Third, and related to the above, is the temptation to try and join a larger movement or political coalition. A coalition is not a free injection of political capital: it is a constant negotiation with people who have their own goals and interests. The natural result is not that you get your way, rather, even if you are very good at negotiating, you accomplish a simplified, stripped-down, lowest-common-denominator version of your goal. You risk turning the organization into a small remora of a much larger movement that you can neither control nor gain influence from.

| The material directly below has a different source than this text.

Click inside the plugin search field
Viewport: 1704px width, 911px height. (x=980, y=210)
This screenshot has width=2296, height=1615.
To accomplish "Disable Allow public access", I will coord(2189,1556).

Finally, we have to talk about entryism. This is when people join an organization, though they don’t share its values or beliefs, to access that organization’s resources and redirect its priorities to their own goals. And as an organization grows in prestige and resources, it becomes a more attractive target for entryism. We see this everywhere in AI safety: there are organizations where the people who started them care about existential risk, and the people who fund them care about existential risk, but the people working for them don’t even believe in existential risk. And you can’t run an effective organization without shared goals and values. Inevitably, what happens in these cases is that the organization drifts towards the beliefs and priorities of the people actually doing the work, regardless of what the people nominally running the organization believe.
Conclusion
To summarize: the AI omnicause does not work. Keep your eyes on the goal, which is to ban superintelligence. Keep the strategy simple, keep the message simple, tell the truth, and tell it far and wide, continually make sure you are aiming at the goal and nowhere else, and ensure that the people you work with share your goals.



Very well put.
I recently attended a first aid training course (in part to be an effective steward for the recent PauseAI protest in London), and it was hammered into us that we need to triage problems against our instinct, in order of urgency:
- Unconscious casualties, because you don't know what's wrong, could be a life threatening bleed
- Bleeds
- Burns
- Broken bones
And if that person is in a building on fire or threatening to collapse, you carry or drag them out. It doesn't matter that they might be injured or bleeding and the dragging might harm them because the risk of death of leaving them there is just too high.